In pratica con questa legge vergognosa che intendiamo abrogare le amministrazioni pubbliche vengono obbligate a cedere ai privati la gestione degli acquedotti e ciò che uscirà dai nostri rubinetti non sarà più, come si dice, “l’acqua del sindaco” ma l’acqua del mercato, sulla cui tariffa decideranno industriali, multinazionali e gruppi finanziari.

Inoltre, rammentiamo che l’abroganda normativa, nonostante l’importanza dei cambiamenti che ha imposto su un bene vitale come l’acqua, non ha avuto un’approfondita discussione democratica in Parlamento, in quanto è stata blindata dal voto di fiducia. Un caso questo che conferma come il potere legislativo stia passando dalla sua sede naturale all’esecutivo, ed un esempio di come si possono interpretare in malafede i dettami dell’Unione Europea che in verità non ha mai imposto limiti alle partecipazioni pubbliche, ma anzi, si è sempre espressa per l’indifferenza degli assetti proprietari, considerando un vantaggio per gli enti locali la possibilità di scegliere tra una molteplicità di modelli.
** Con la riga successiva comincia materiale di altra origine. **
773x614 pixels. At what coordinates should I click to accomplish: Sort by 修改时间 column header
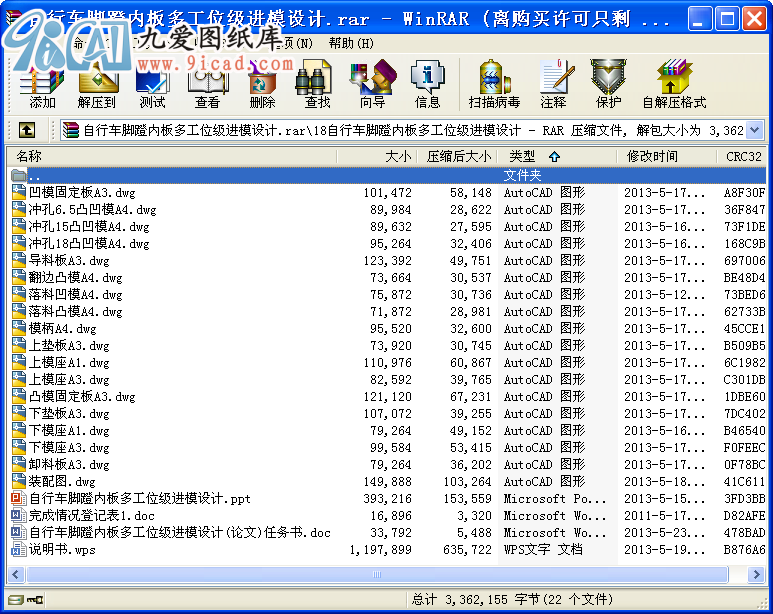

In sintesi e per completezza d’informazione, questi i tre quesiti referendari per cui si raccolgono le firme domenica : 1) Fermare la privatizzazione dell’acqua, 2) Aprire la strada della ripubblicizzazione, 3) Eliminare i profitti dal bene comune acqua.

Pertanto, tutti i cittadini di San Giorgio del Sannio e dei paesi limitrofi sono invitati a ritrovarsi domenica 9 maggio sul Viale Spinelli, uniti dalla comune esigenza di sancire, con la propria firma, l’acqua un diritto universale ed inalienabile di ogni essere vivente, un bene comune, un patrimonio dell’umanità da difendere da ogni speculazione, rendendosi con ciò protagonisti di un momento di grande partecipazione e di esercizio di democrazia diretta.